Seçilen bölüm >>
---------------

Merhaba sevgili okuyucu.
Cep telefonları hayatımıza girmeden önce hepimizin en büyük zevklerinden biri manuel fotoğraf makinelerinden çekilmiş siyah beyaz ve sonradan da renkli fotoğraflarımızı karta bastırmaktı. Kartlara bastırdığımız anılarımızı biriktirir kitapçılarda satılan albümlere özel olarak yerleştirirdik. Bu alışkanlık şimdilerde bir sır oldu. Kimse çektiği fotoğrafı kolay kolay karta bastırmıyor, fotoğraf dediğimiz unsur dijitalleşti.

---------------

Verilen malzeme >>

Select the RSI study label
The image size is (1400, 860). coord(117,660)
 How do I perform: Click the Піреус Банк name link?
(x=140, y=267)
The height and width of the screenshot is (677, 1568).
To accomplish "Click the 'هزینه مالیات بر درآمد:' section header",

---------------

Görev tanımı >>
Fotoğraf baskısı üzerine olan bölüme göre aşağıdaki ifadeler doğru mu? Her biri için evet ya da hayır deyin ve karar veren sözleri bölümden aynen aktarın.
(a) Eskiden karta basılan fotoğraflar kitapçılarda satılan albümlere yerleştirilirdi.
(b) İnsanlar bugün de çektikleri fotoğrafları sık sık karta bastırıyor.
(c) Manuel fotoğraf makineleriyle çekilen fotoğraflar başından beri yalnızca renkliydi.
Bu alıştırmada malzemeye gerek yoktur.

Çözüm >>
(a) Evet: "Kartlara bastırdığımız anılarımızı biriktirir kitapçılarda satılan albümlere özel olarak yerleştirirdik."
(b) Hayır: "Kimse çektiği fotoğrafı kolay kolay karta bastırmıyor"
(c) Hayır: "siyah beyaz ve sonradan da renkli fotoğraflarımızı"